Брак – самый публичный и в то же время потаенный социальный институт, его беды так же неотвязны, как сухой кашель, только эти частные тревоги труднее диагностировать. И нет ничего более разрушительного для светского общения, чем личные несчастья кого-либо из присутствующих. Никому не приятно сидеть в неловком молчании, чувствуя несовместимость и взаимную неприязнь хозяев друг к другу. Создавалось впечатление, что стоило Эмили открыть рот, как Гарольда мгновенно охватывало раздражение. Никакое ее мнение не заслуживало того, чтобы выслушивать его. Пустая домашняя болтовня – а о чем еще жена могла говорить? – неизменно возмущала его своей банальностью, Гарольд с якобы безропотно-терпеливым, нарочито скучающим видом клал нож и вилку, как только она, предварительно покосившись на него, заставляла себя заговорить. Если бы Эмили была съежившимся от страха домашним животным со лживой по существу жалобной мольбой во взгляде, искушение пнуть его ногой было бы для Винсона непреодолимо. И он пинал – словесно.
Неудивительно, что у них было мало друзей. Теперь я думаю, что, вероятно, правильнее сказать, что настоящих друзей они не имели вовсе. Единственной, кроме меня, его коллегой, вхожей в их дом, была Вера Пеллинг, преподававшая естественные науки в младших классах. Но она, бедняга, была настолько непривлекательна и скучна, что выбор у нее оставался невелик. Вера Пеллинг являла собой ходячее опровержение теории, столь обожаемой журналистами, пишущими о красоте и моде в женских журналах, будто любая женщина, приложив определенные усилия, может улучшить свою внешность. Со свинячьими глазками и несуществующим подбородком Веры Пеллинг ничего нельзя было сделать, да она благоразумно и не пыталась. Прошу прощения, если высказался грубо. Вера была неплохой женщиной. И если считала, что иногда вместе со мной бесплатно поужинать у Винсонов лучше, чем есть одной в меблированной съемной квартире, то, полагаю, у нее, как и у меня, имелись на то соображения. Не припомню ни одного своего визита к Винсонам, чтобы там не было также и Веры, хотя Эмили трижды с разрешения Гарольда приходила ко мне позировать для портрета. Работа не увенчалась успехом. Результат напоминал имитацию раннего Стэнли Спенсера. Каким бы ни был смысл того тайного послания, который я надеялся уловить в необычном серо-зеленом мерцании этих удивительных глаз, передать его мне не удалось. Увидев портрет, Винсон сказал:
– Вы поступили благоразумно, мой друг, выбрав преподавание средством существования. Хотя, глядя на эту попытку, я бы сказал, что выбор едва ли был сознательным.

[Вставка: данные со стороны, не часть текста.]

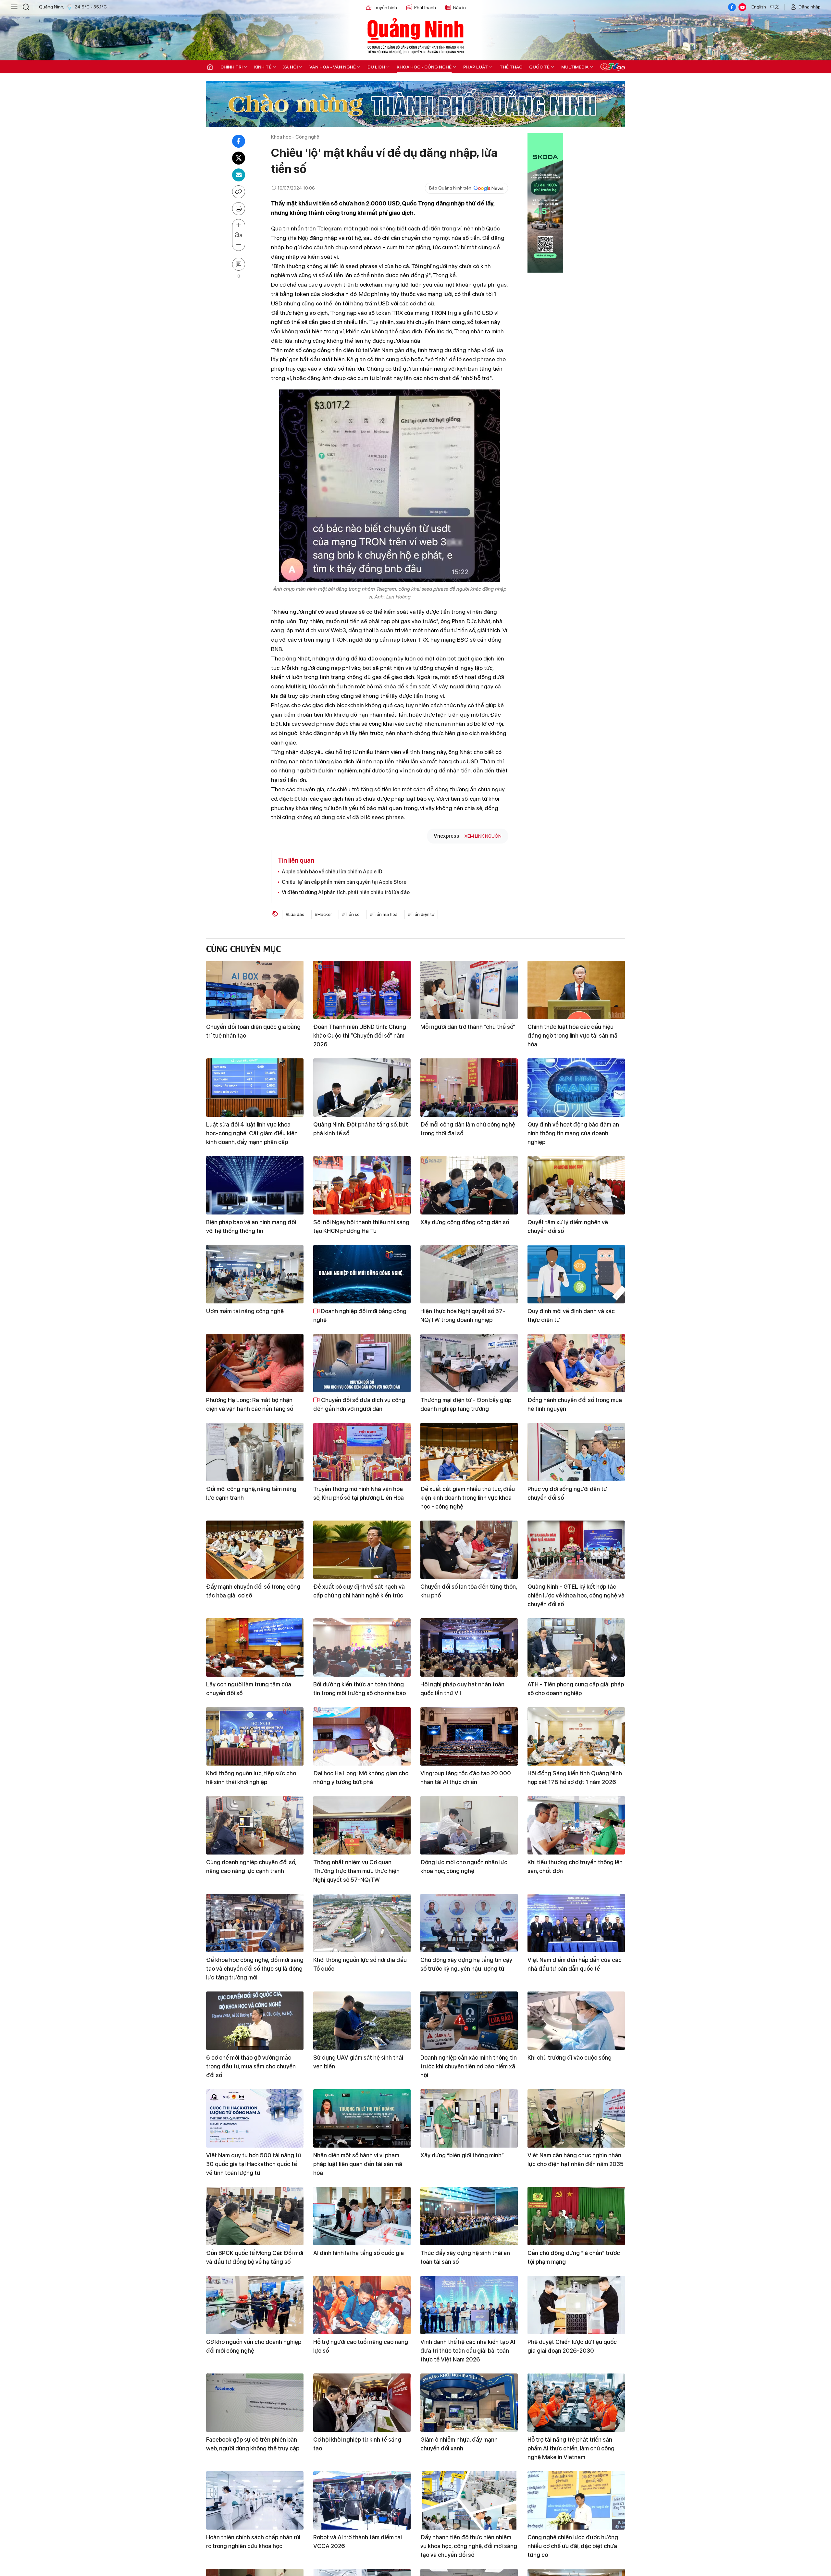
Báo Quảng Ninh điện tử (415, 36)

На сей раз я испытал искушение согласиться с ним.
Мы с Верой Пеллинг стали странным образом одержимы Винсонами. Возвращаясь с их очередного званого ужина, мы часто размышляли о проблемах минувшего вечера, словно старая супружеская пара, из года в год обсуждающая несовместимость в браке неких родственников, которые вызывают неприязнь, но с кем нельзя не встречаться. Вера была неплохим имитатором и подражала сухим педантичным интонациям Винсона: «Дорогая, мне кажется, ты рассказывала об этой не слишком интересной домашней драме в прошлый раз, когда мы ужинали вместе». Или: «И чем, моя дорогая, ты занималась сегодня? О чем увлекательном вы беседовали с достопочтенной миссис Уилкокс, пока вместе делали уборку в гостиной?»
Вообще-то, когда Вера доверительно брала меня под руку, возникала такая неловкость, что одного этого было достаточно, чтобы отвратить ее от посещения Винсонов. Но, видимо, не вполне достаточно. Поэтому-то она тоже оказалась у Винсонов в тот вечер, когда это случилось.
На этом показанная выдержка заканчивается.